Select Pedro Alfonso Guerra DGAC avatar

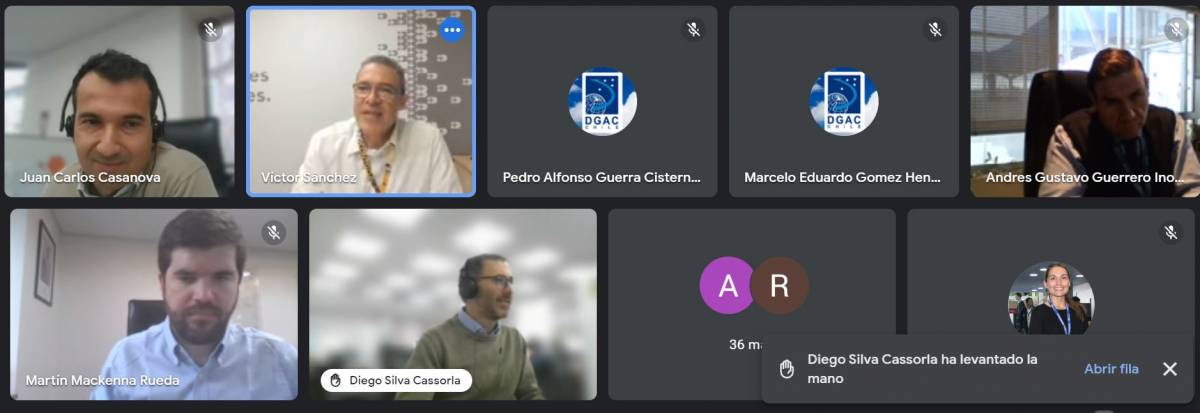pos(602,101)
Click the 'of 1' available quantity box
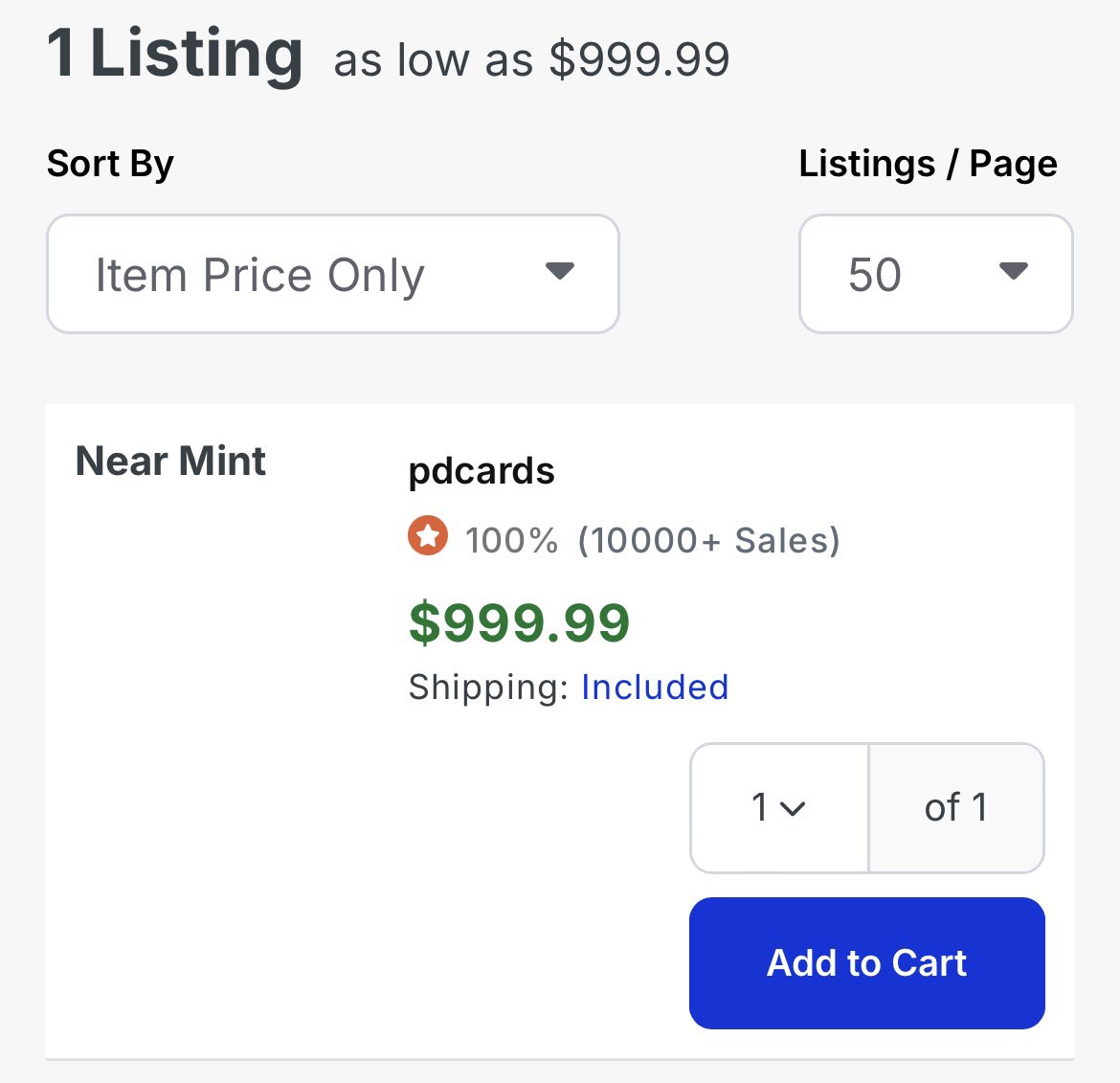Screen dimensions: 1120x1083 [x=955, y=808]
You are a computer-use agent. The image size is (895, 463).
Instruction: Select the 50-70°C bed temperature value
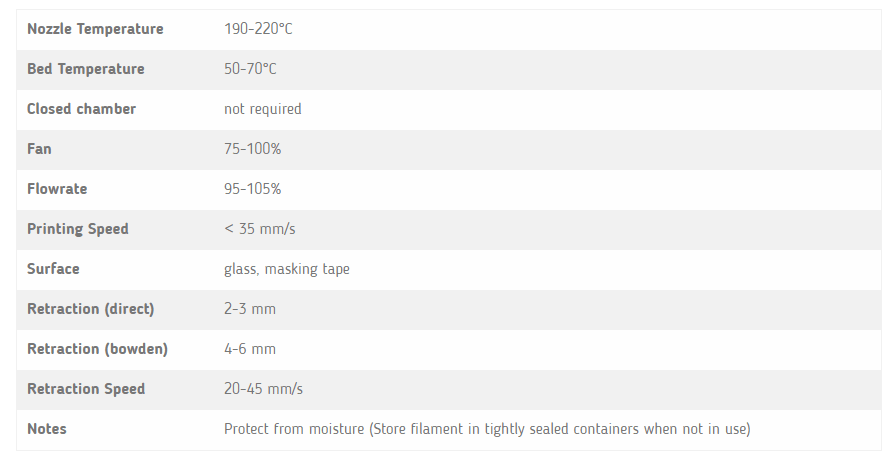click(250, 69)
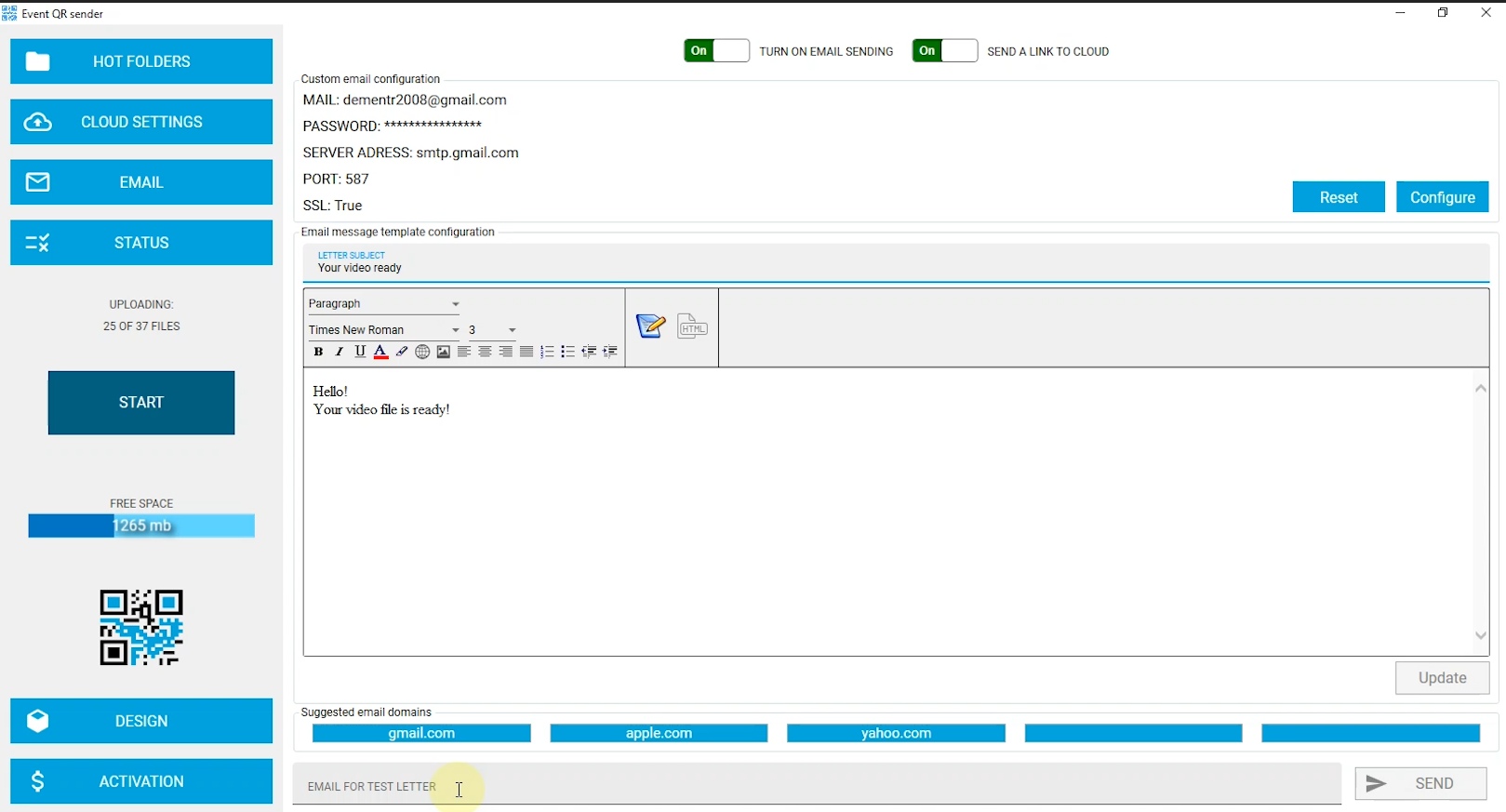Insert a numbered list
1506x812 pixels.
[x=547, y=352]
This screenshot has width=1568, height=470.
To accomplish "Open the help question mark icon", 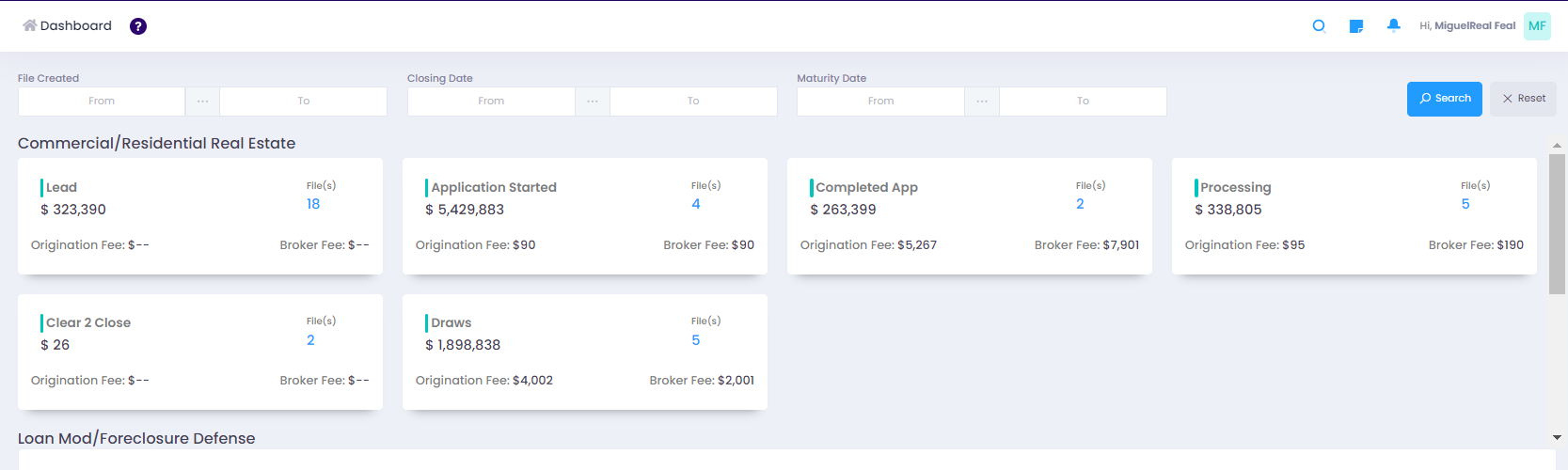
┄┄┄┄┄┄┄┄┄┄
#### [TASK BRIEF]
Transcribe the opening line of the listing above, please, and every line after it through the line with "You are a computer-use", word for word, without pictures.

#### [RESPONSE BELOW]
Select Pedro Alfonso Guerra DGAC avatar

pos(602,101)
Click the 'of 1' available quantity box
Screen dimensions: 1120x1083 [x=955, y=808]
You are a computer-use agent. The image size is (895, 463).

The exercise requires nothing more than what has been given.